Barracuda has announced that its vulnerable Email Security Gateway (ESG) appliances should now be replaced immediately.
Despite releasing a patch for a high-severity zero-day vulnerability found roughly a week ago, the email and network security firm’s new advice suggests that affected devices are in fact beyond help.
The company updated its initial security advisory earlier this week to: “Impacted ESG appliances must be immediately replaced regardless of patch version level… Barracuda’s remediation recommendation at this time is full replacement of the impacted ESG.”
Three malware families
The company also says that it has notified all affected customers already. Those who are yet to replace their gear should contact the company via [email protected] as soon as possible.
Early last week, reports circulated of hackers exploiting a zero-day vulnerability in Barracuda’s ESGs over several months, targeting countless organizations with different malware. The zero-day is tracked as CVE-2023-2868, found in ESGs versions between 5.1.3.001 and 9.2.0.006.
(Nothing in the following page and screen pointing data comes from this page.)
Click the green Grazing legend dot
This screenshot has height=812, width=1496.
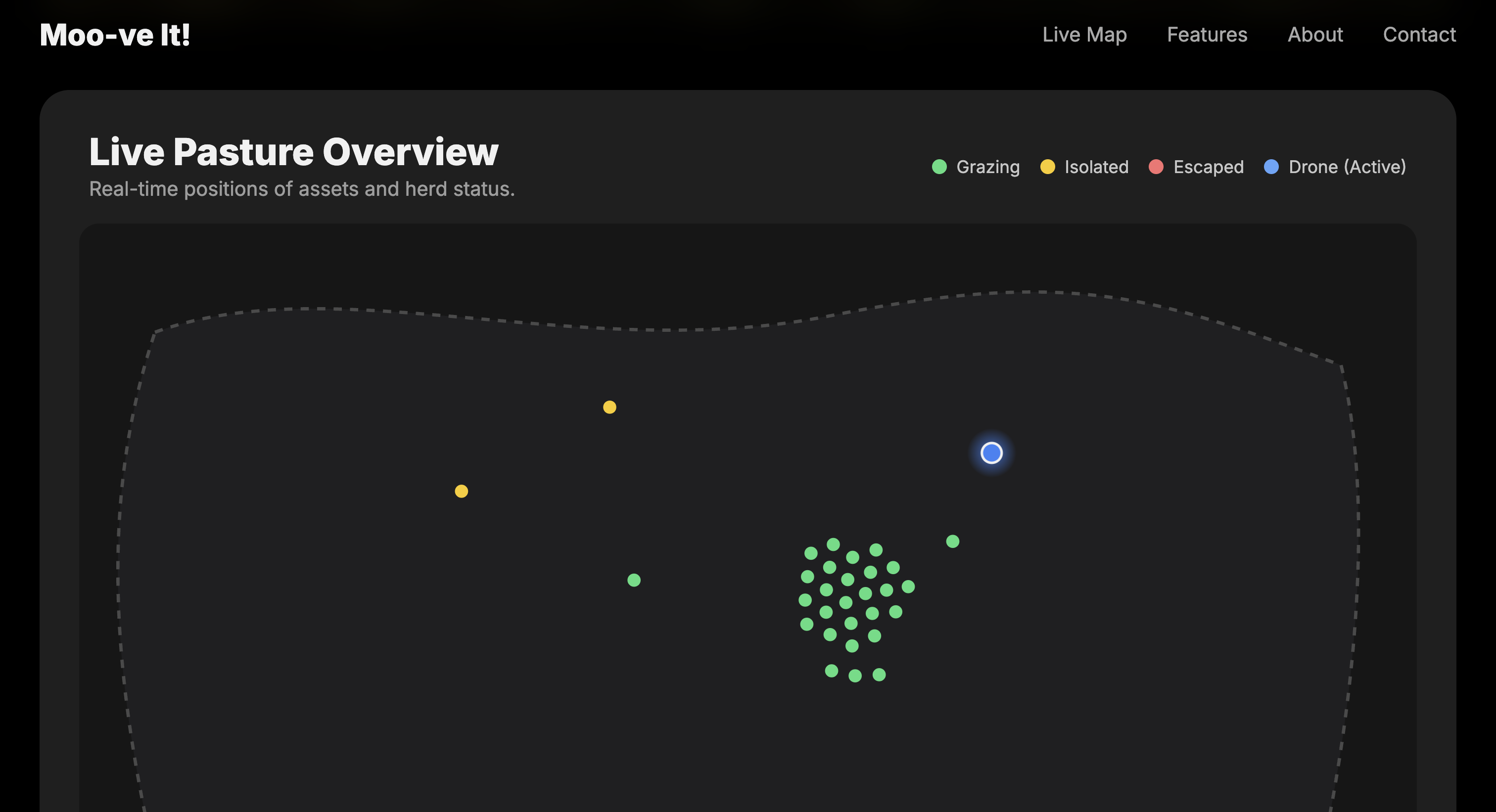point(939,167)
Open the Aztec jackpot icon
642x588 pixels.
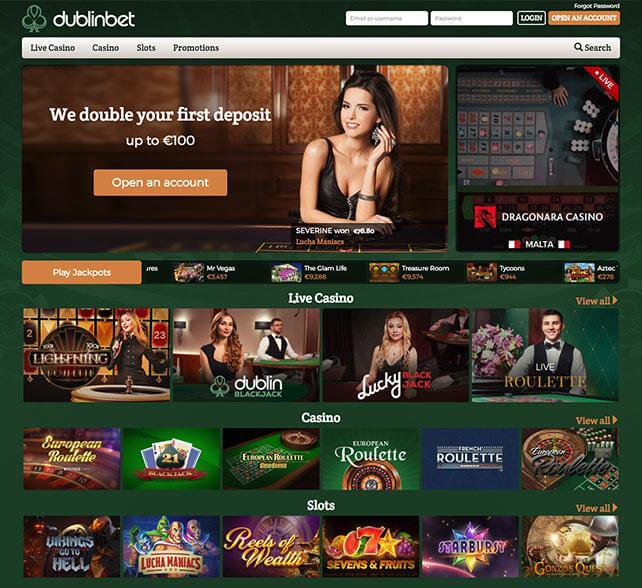579,272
According to the National Vulnerability Database, the flaw is a remote command injection vulnerability arising as the appliance fails to comprehensively sanitize the processing of .tar files (tape archives). In other words, formatting file names in a specific way allows the attackers to execute system commands.
Initially, Barracuda said it spotted three malware families being distributed via the zero-day: Saltwater, Seaside, and Seaspy. These three allow threat actors to download and upload files, run commands, establish persistence, and establish a reverse shell.
The patch was published on May 20. Advise to Affected businesses included rotating ESG appliance credentials where possible, including any connected LDAP/AD, Barracuda Cloud Control, FTP Server, SMB, and any private TLS certificates.
More than 200,000 organizations are using Barracuda’s products, the company claims. Some of its clients include Samsung, Delta Airlines, Mitsubishi, and others.